--- BRIEF ---
Every line of the records below from the line with "The image size" up to and including the line with "Click the partially" must be reproduced exactly, and no line outside that range.

--- MATERIAL FOR THIS EXERCISE ---
╭──
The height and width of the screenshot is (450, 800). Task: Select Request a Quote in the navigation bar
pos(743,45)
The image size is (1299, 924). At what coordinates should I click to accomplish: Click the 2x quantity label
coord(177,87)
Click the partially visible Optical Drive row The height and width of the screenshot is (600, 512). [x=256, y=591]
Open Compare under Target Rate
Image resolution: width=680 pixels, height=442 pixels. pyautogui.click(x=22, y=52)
╰──
╭──
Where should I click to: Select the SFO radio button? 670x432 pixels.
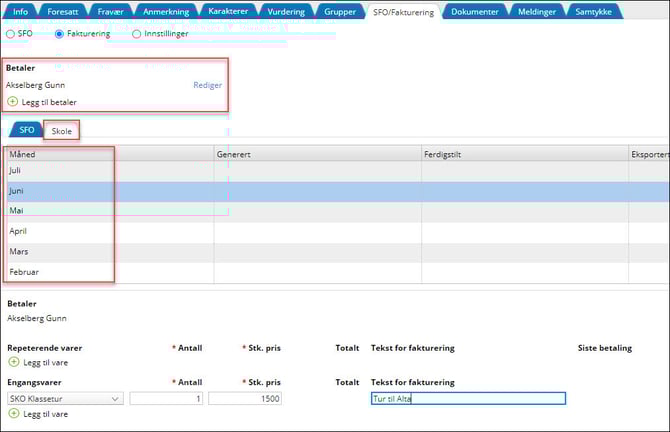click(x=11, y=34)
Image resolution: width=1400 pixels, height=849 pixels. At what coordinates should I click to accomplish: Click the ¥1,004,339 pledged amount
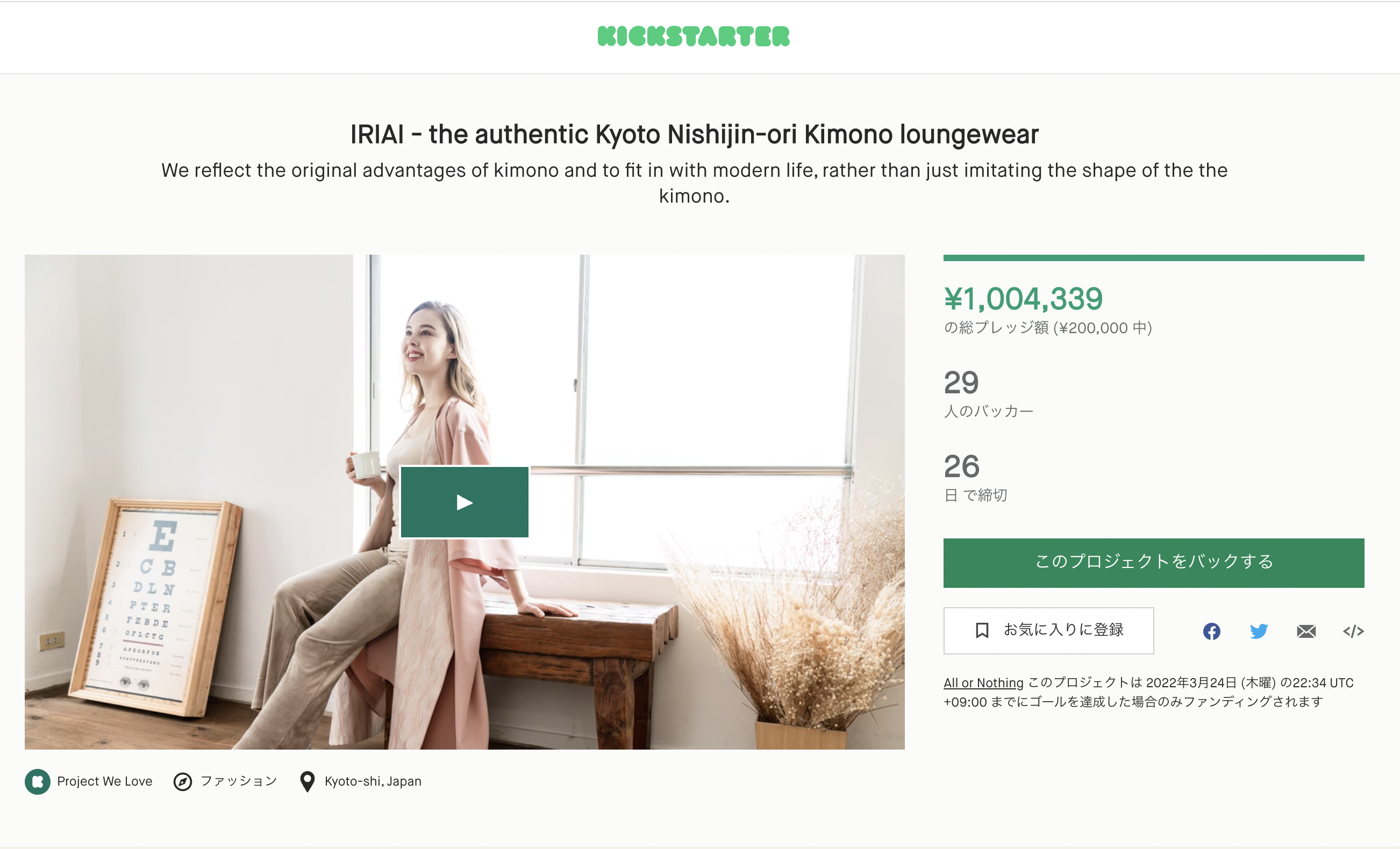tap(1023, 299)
╰──
--- ANSWER BOX ---
The image size is (1299, 924). At what coordinates should I click to accomplish: Click the 2x quantity label
coord(177,87)
Click the partially visible Optical Drive row The height and width of the screenshot is (600, 512). [x=256, y=591]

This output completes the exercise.